O moleque, Johnny, entrou apressado, cara de quem viu fantasma.
— Qual foi, menor? Tá pálido por quê?
— O bagulho tá dando r**m lá na rua do barracão, chefe. — ele fala, coçando a nuca, meio sem jeito. — Aquele noiado lá que tá devendo, o Ernesto... brotou querendo comprar fiado de novo. Tá arrumando caô com o gerente.
Franzo a testa, o cigarro quase caindo da boca.
— Que noiado? Tem tanto arrombado devendo que já perdi a conta.
— Aquele que tu mandou dar um corte na orelha da última vez, chefe. O tal do Ernesto.

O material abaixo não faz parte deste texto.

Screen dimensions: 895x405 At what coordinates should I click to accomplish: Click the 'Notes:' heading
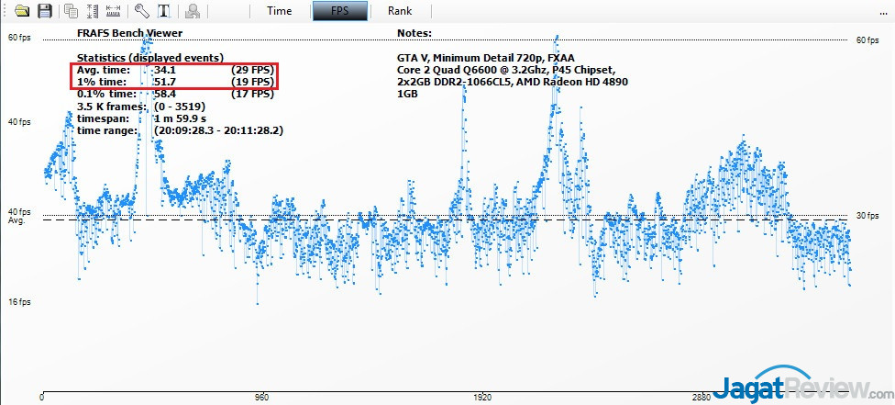click(414, 33)
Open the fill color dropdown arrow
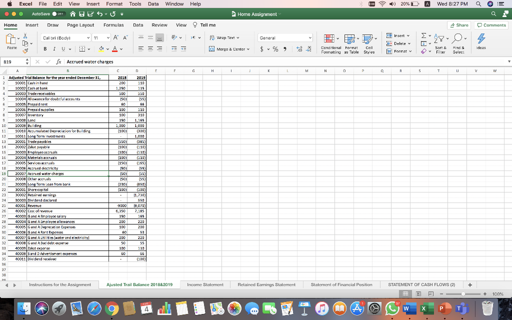 click(x=109, y=50)
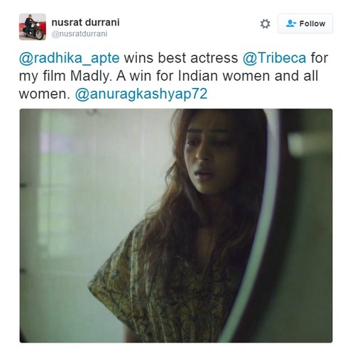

Meu maxilar trava na hora.
Sinto o músculo repuxar na têmpora.
— Cês tão me dizendo... — falo devagar, a voz saindo fria pra c*****o, puxando a fumaça funda. — ...que o arrombado ainda teve peito pra subir o meu morro de novo?
Solto a fumaça pro lado, encarando o Johnny.
— Cês deixaram essa p***a subir aqui de boa? É isso mesmo, c*****o? Tão maluco nessa p***a? Um cara desse não era nem pra passar da barricada! Quem dirá chegar na boca pra arrumar tumulto! Tão de caô com a minha cara, p***a?!
O moleque fica quieto, engole seco.
E o silêncio dele só joga mais lenha na p***a da minha raiva.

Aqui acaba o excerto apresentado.